• _WHAT THE TASK ASKS_
Look below for the line that contains "Task: Open the Gmail shelf icon", then copy it and each following line to the end of the records, minus any pictures.

• _PROVIDED RECORDS_
____
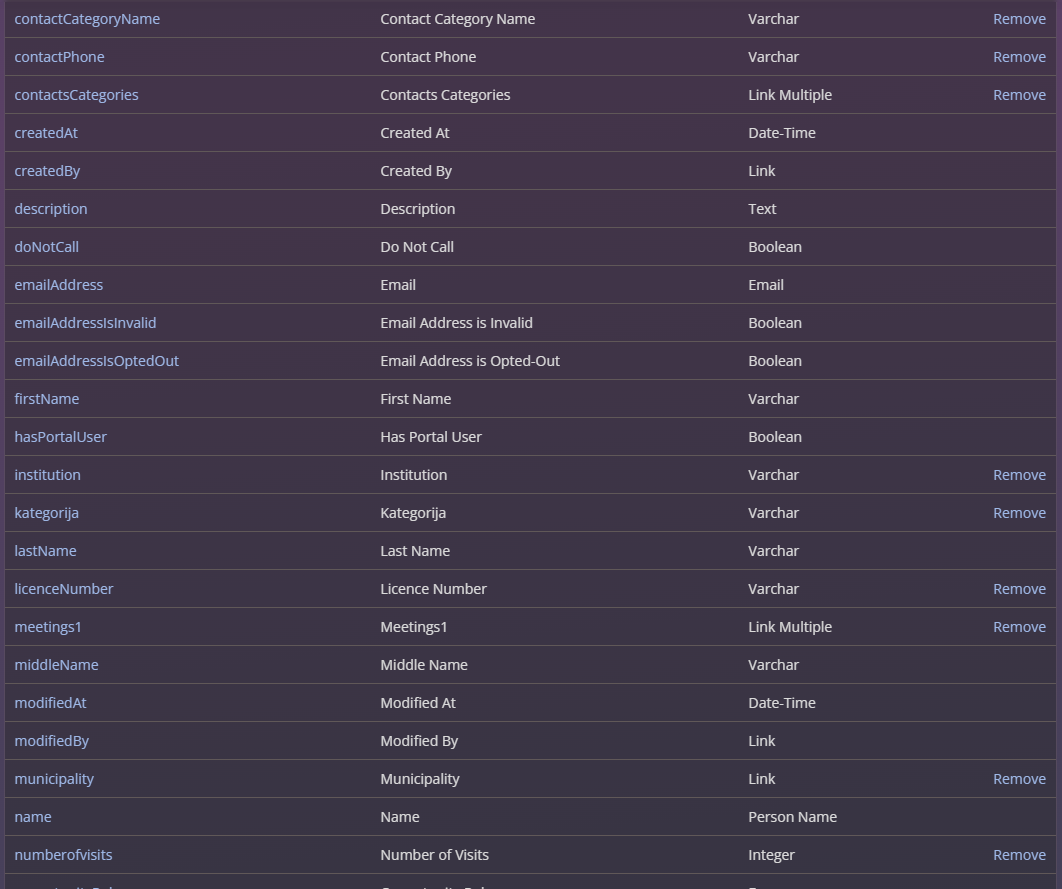The image size is (1062, 889).
Task: Open the kategorija field
Action: coord(46,513)
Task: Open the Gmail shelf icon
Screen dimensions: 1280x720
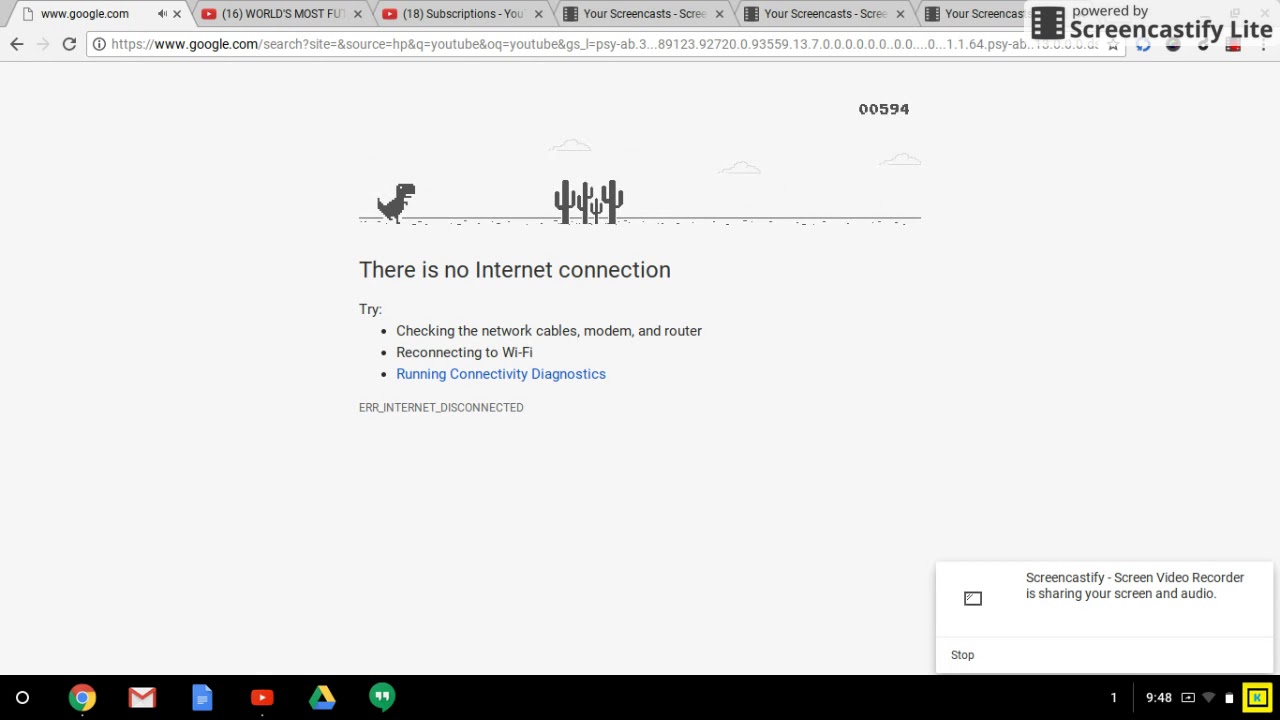Action: tap(142, 697)
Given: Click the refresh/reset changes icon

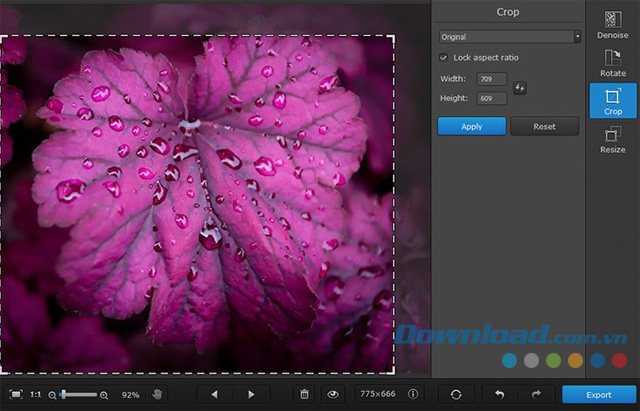Looking at the screenshot, I should (x=457, y=395).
____
• _RESULT FOR THIS TASK_
Task: Open the Gmail shelf icon
Screen dimensions: 1280x720
Action: tap(142, 697)
Given: Click the refresh/reset changes icon

Looking at the screenshot, I should (x=457, y=395).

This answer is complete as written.